Overall 12 sites were added to the List, but one of the most captivating is 11 Market Square in the centre of Shropshire, a charming purpose-built, mid-to-late 19th century shop with a classical façade that survives largely unaltered. These Grade II premises sit alongside the Grade II* Town Hall.
While Burrow Cottage, a Grade II characterful former smallholders’ residence in Kidderminster, built in the late 16th Century to early 17th Century, is a wonderful window into the domestic architecture at the time.
In the last 12 months rare examples of Shropshire’s agriculture heritage have also been added to the List. This is particularly significant given the nature of farming, where developments in technology often mean buildings are refurbished over periods of time to accommodate new machinery or processes, thus losing their original design.
Therefore, it’s a delight to have the east and south barns at Middleton Court in Ludlow, added to the List. The Grade II buildings date from the 17th and 18th century. Despite being partly refurbished in the 19th century, the timber framed barns still retain their ornate brickwork.

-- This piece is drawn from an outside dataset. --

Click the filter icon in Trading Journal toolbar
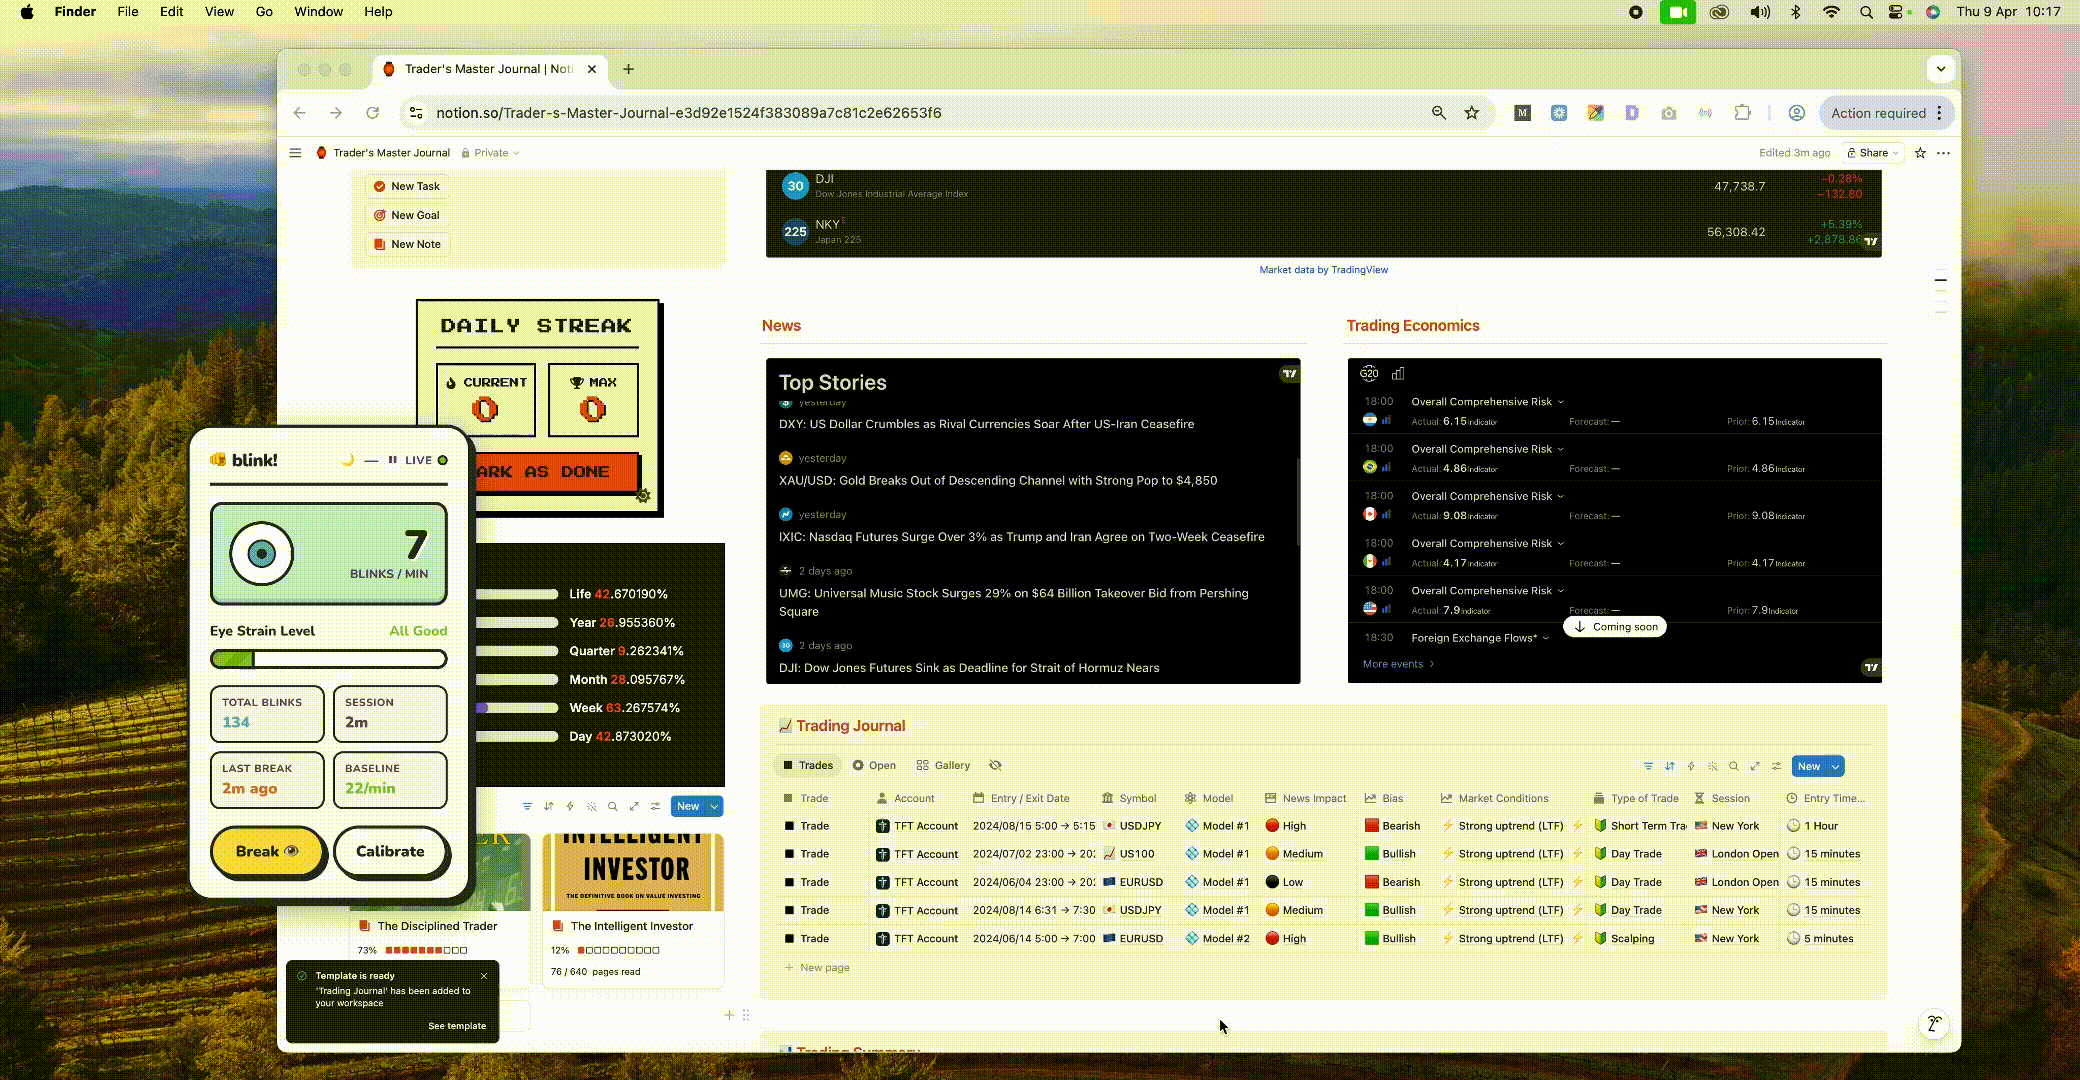Viewport: 2080px width, 1080px height. click(1648, 766)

Joining Middleton Court on the List are three buildings at Evenwood Farm in Shrewsbury. The farm was originally part of the Grade II Acton Burnell estate, which in the middle ages counted the Bishop of Bath and Wells, Robert Burnell, among its clan.
The farm, which sits to the east of the park, had its stable complex, south barn and granary recognised for their historical value, as well as their design.
And finally, a former threshing barn at Lower Burcote Farm, in Bridgnorth. Although the precise origins of the building are unclear, it is thought to have been built before 1750, and has been added to the List in part as it contributes to the understanding of regional farming traditions.
Louise Brennan, Regional Director of Historic England Midlands said: “Every year, Historic England works to protect the most significant historic sites across the county. Despite the challenges that the heritage sector has faced this year, 2020 has seen many brilliant additions to the List in Shropshire. From to a much loved shop to rural landmarks, we want to ensure the county’s rich a cultural heritage is preserved so the public can continue to cherish the heritage that makes their local places so important.”
Discover listed buildings and places on your doorstep this Christmas
If you’re looking for an outdoor activity over the festive break, why not explore and find out more about the listed buildings and places in your local area? Just type in your postcode and an interactive map will show what’s nearby.
Historic England is also inviting you to ‘Enrich the List’ with your photos, drawings and knowledge of England’s spectacular historic places. Your contributions will be added to the National Heritage List whichhas more than 400,000 entries from tower blocks and tombstones to palaces and pigsties, castles and cathedrals.
You don’t need to be an expert to enrich the List. Welcome additions might include children’s drawings or a budding photographer’s images.
Please be aware that not all listed places are publicly accessible.